# Overwhelmed With All Those Folding Chairs



## Mary (Sep 21, 2009)

Has anyone come up with any storage ideas for all the folding chairs that end up on the floor of the garage? Sure, they each have their neat little storage bags, but they have to be moved to load up the garage. Would it be possible to somehow bungee them to the bottom of the folding bed?


----------



## joy-rick (Jan 27, 2008)

Mary said:


> Has anyone come up with any storage ideas for all the folding chairs that end up on the floor of the garage? Sure, they each have their neat little storage bags, but they have to be moved to load up the garage. Would it be possible to somehow bungee them to the bottom of the folding bed?


Joy and I have found that our folding chairs, all four of them, fit very nicely in the space between the two dinette seats. At tear down time, before we lay the folded dinette table across the two seats, we lay a blanket down in the cavity between the seats and put the four folded chairs on top of the blanket. We drape the blanket over the front kick plates of the two seats so that the chairs do not scratch the seats. Then we put the folded dinette table on top. This has provided a neat and secure arrangement for us.

I understand that your trailer is different from ours and this suggestion might not work for you.

Rick


----------



## duggy (Mar 17, 2010)

We keep our four bag chairs in the rear storage compartment, under the rear slide.

Now if I could find a place to store the zero gravity chairs!

Doug


----------



## RLP14 (Jun 18, 2009)

duggy said:


> Now if I could find a place to store the zero gravity chairs!
> 
> Doug


I just figured out this weekend that our zero gravity chairs fit very nicely between the seats of the booth along with 2 6' folding tables. (The ones that fold in half). I stood the table on the side and put the chairs in their bags and tables all in there and they road very nicely!


----------



## duggy (Mar 17, 2010)

RLP14 said:


> Now if I could find a place to store the zero gravity chairs!
> 
> Doug


I just figured out this weekend that our zero gravity chairs fit very nicely between the seats of the booth along with 2 6' folding tables. (The ones that fold in half). I stood the table on the side and put the chairs in their bags and tables all in there and they road very nicely!
[/quote]

Unfortunately that won't work for us. We have the U-shaped dinette with the new table that's all legs underneath. It's hard to store the corner pillows under the table when it's down for a bed.

thanks anyways for the tip,

Doug


----------



## TimbaJack (Jul 27, 2010)

duggy said:


> We keep our four bag chairs in the rear storage compartment, under the rear slide.
> 
> Now if I could find a place to store the zero gravity chairs!

[Data segment]:
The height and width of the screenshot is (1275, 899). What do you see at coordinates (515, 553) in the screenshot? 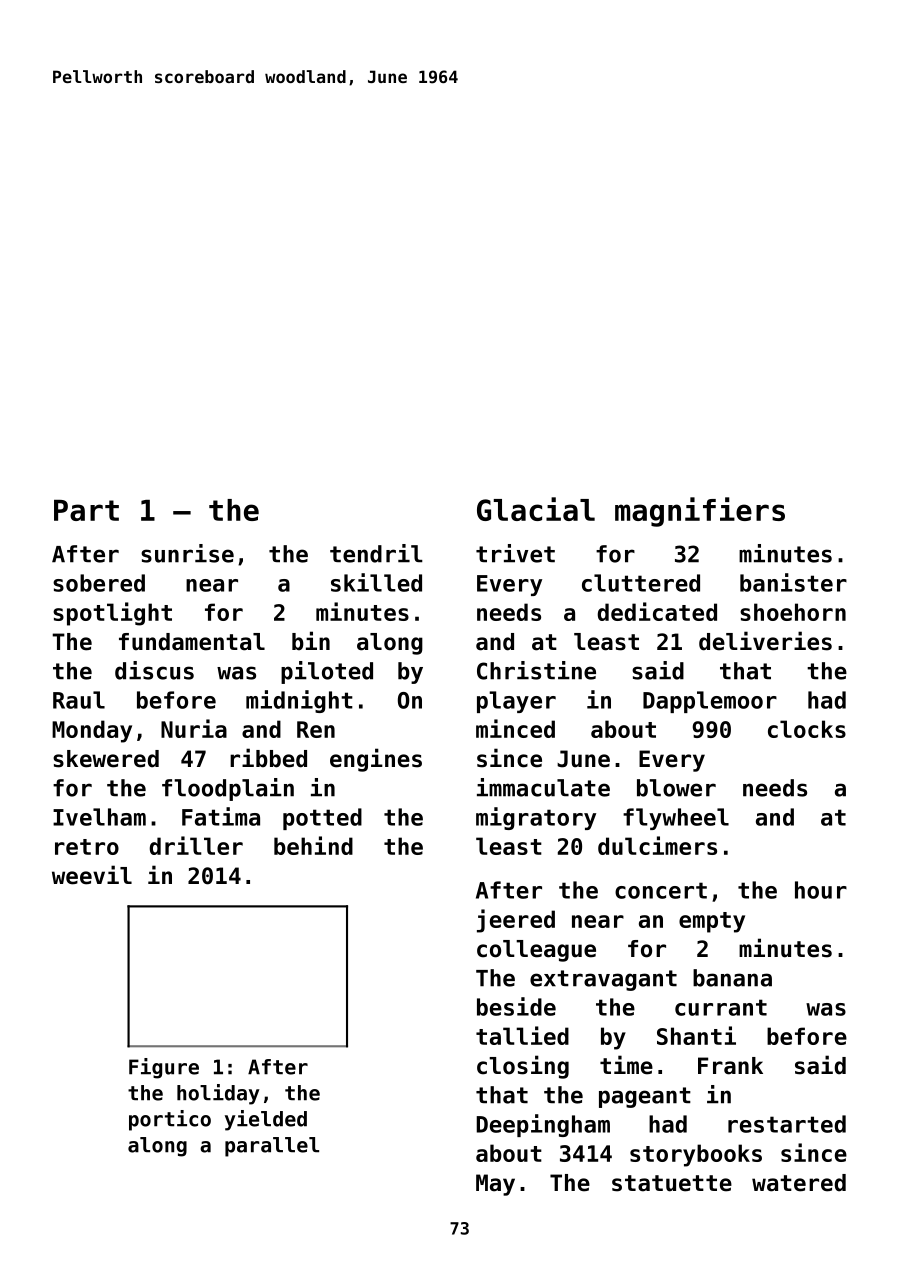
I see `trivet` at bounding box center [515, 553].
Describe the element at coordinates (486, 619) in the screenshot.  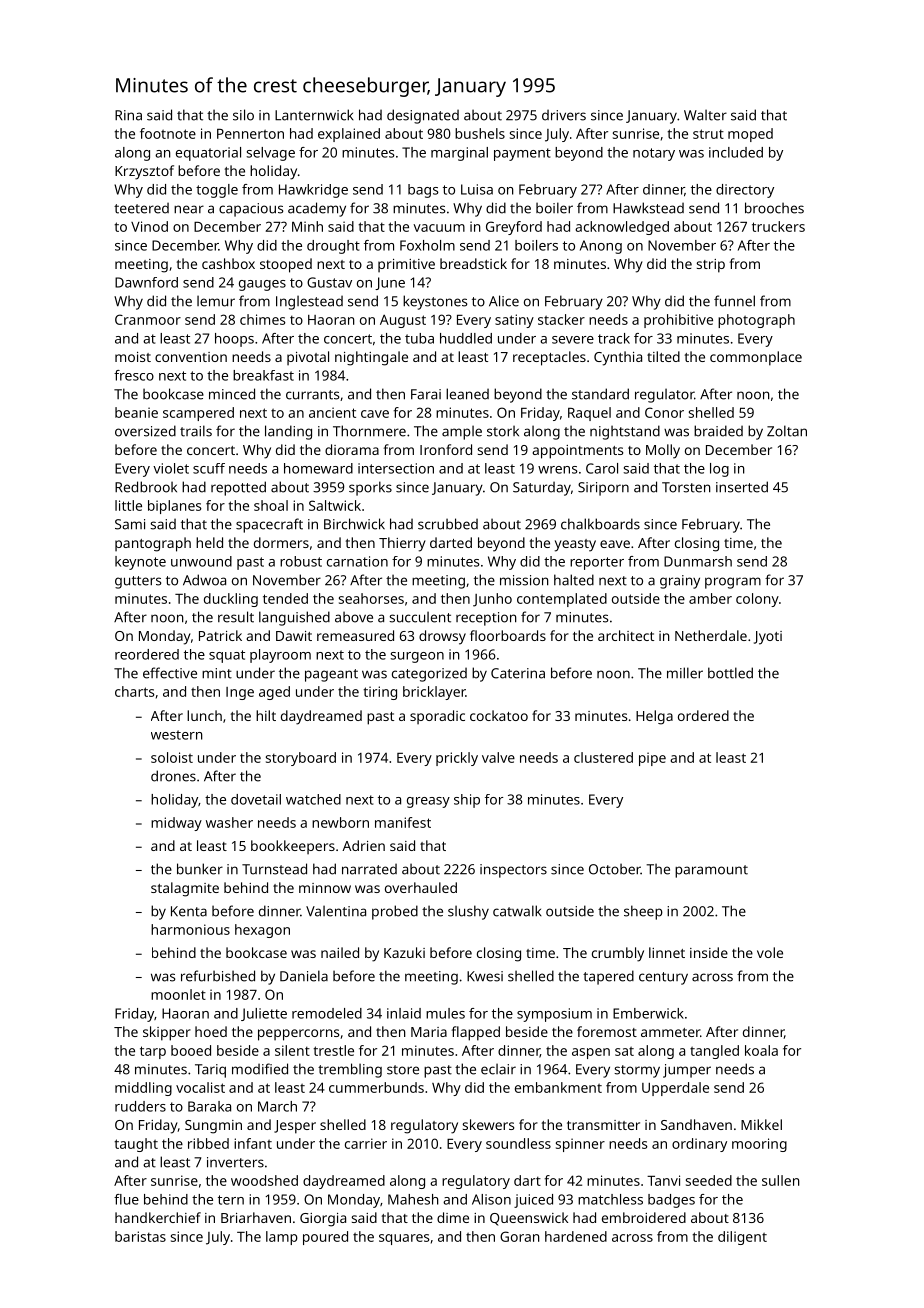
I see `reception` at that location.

[Work instructions]:
**A)** Reproduce the part of the thread on storing folding chairs that opens with the words containing "Joy and I have" and closes with "work for you.".
**B)** In the thread on storing folding chairs, where does Doug keep his four bag chairs?
**C)** For each statement, say whether it agrees with the thread on storing folding chairs, and quote the words that decide it: (i) Joy and Rick have four folding chairs. (ii) RLP14 fit zero gravity chairs between the booth seats along with two folding tables. (iii) Doug says RLP14's method of storing zero gravity chairs will work in his trailer.
The material has nothing to do with the forum thread about storing folding chairs.

[Solution set]:
**A)**
Joy and I have found that our folding chairs, all four of them, fit very nicely in the space between the two dinette seats. At tear down time, before we lay the folded dinette table across the two seats, we lay a blanket down in the cavity between the seats and put the four folded chairs on top of the blanket. We drape the blanket over the front kick plates of the two seats so that the chairs do not scratch the seats. Then we put the folded dinette table on top. This has provided a neat and secure arrangement for us.

I understand that your trailer is different from ours and this suggestion might not work for you.

**B)** He keeps them in the rear storage compartment, under the rear slide.

**C)**
(i) Yes: "our folding chairs, all four of them"
(ii) Yes: "our zero gravity chairs fit very nicely between the seats of the booth along with 2 6' folding tables"
(iii) No: "Unfortunately that won't work for us."